Mas o fato de seguir a natureza, de buscar a voluptuosidade, era facilmente interpretado, em muitos, pela sensibilidade barroca como desencadeamento dos instintos, como paixão de uma liberdade infrene, como rejeição de quaisquer limites. As menoridades, as regências, o tempo de Maria de Médicis, o de Ana d'Áustria, são épocas de galanterias escabrosas, de loucas aventuras, em que gentis-homens como o Conde Bellegarde junto de Henrique IV, os Duques de Guise, o Marechal de Roquelaure, dados às emboscadas, aos saques, às violações, aos incêndios, movidos por ásperas paixões, vivem em orgias furiosas, rixas, duelos, bebedeiras e blasfêmias.

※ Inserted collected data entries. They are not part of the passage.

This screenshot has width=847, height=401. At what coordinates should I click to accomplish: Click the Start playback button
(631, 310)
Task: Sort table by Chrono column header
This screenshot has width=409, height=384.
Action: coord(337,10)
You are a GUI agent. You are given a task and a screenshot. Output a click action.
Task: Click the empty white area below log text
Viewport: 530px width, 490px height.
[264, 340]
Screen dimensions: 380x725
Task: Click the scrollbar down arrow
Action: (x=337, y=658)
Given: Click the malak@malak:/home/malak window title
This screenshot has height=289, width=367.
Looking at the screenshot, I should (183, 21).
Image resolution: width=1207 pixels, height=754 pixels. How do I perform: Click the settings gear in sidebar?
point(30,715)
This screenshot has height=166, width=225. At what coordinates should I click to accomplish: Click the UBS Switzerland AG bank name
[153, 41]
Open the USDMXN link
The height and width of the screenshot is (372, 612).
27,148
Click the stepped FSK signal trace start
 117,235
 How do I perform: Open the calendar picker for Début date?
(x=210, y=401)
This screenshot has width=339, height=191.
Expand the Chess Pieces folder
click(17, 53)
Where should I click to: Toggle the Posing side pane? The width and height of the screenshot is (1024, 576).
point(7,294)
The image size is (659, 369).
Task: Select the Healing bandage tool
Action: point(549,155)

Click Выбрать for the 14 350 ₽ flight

Jogam, renegam a Deus [...]. É da moda, entre certa juventude, considerar a religião uma trapaça. No sítio de La Rochelle, alguns oficiais zombaram tanto de um de seus companheiros que falara de Deus, que o obrigaram a solicitar licenciamento. O mesmo acontecia durante a Fronda. A irreligião tornava-se notória entre a nobreza que cercava Gastão de Orléans e Condé. Qual o seu número? Mersenne arquejava: "Só em Paris campeiam 50.000 ateus, no mínimo." Boucher, por volta de 1630, deplorava: "um milhão de espíritos perdidos". Gritos de dor, sem valor estatístico. De 1623 a 1625, houve uma verdadeira crise. Em dois anos apareceram o Romance de Francion, a Musa Amalucada, o Gabinete Satírico, o Parnaso dos Poetas Satíricos, a Quintessência Satírica. Os seus temas giravam em torno da equivalência da devoção e da hipocrisia, do direito do prazer triunfar sobre a regra. Estabeleceu-se o pânico. Os devotos acreditaram numa conjuração. "O ateísmo" tornava-se um fato reconhecido, catalogado, uma força a combater.

MOUSNIER, Roland. Os séculos XVI e XVII. Rio de Janeiro: Bertrand Brasil, 1995. p. 342. (História geral das civilizações, 9).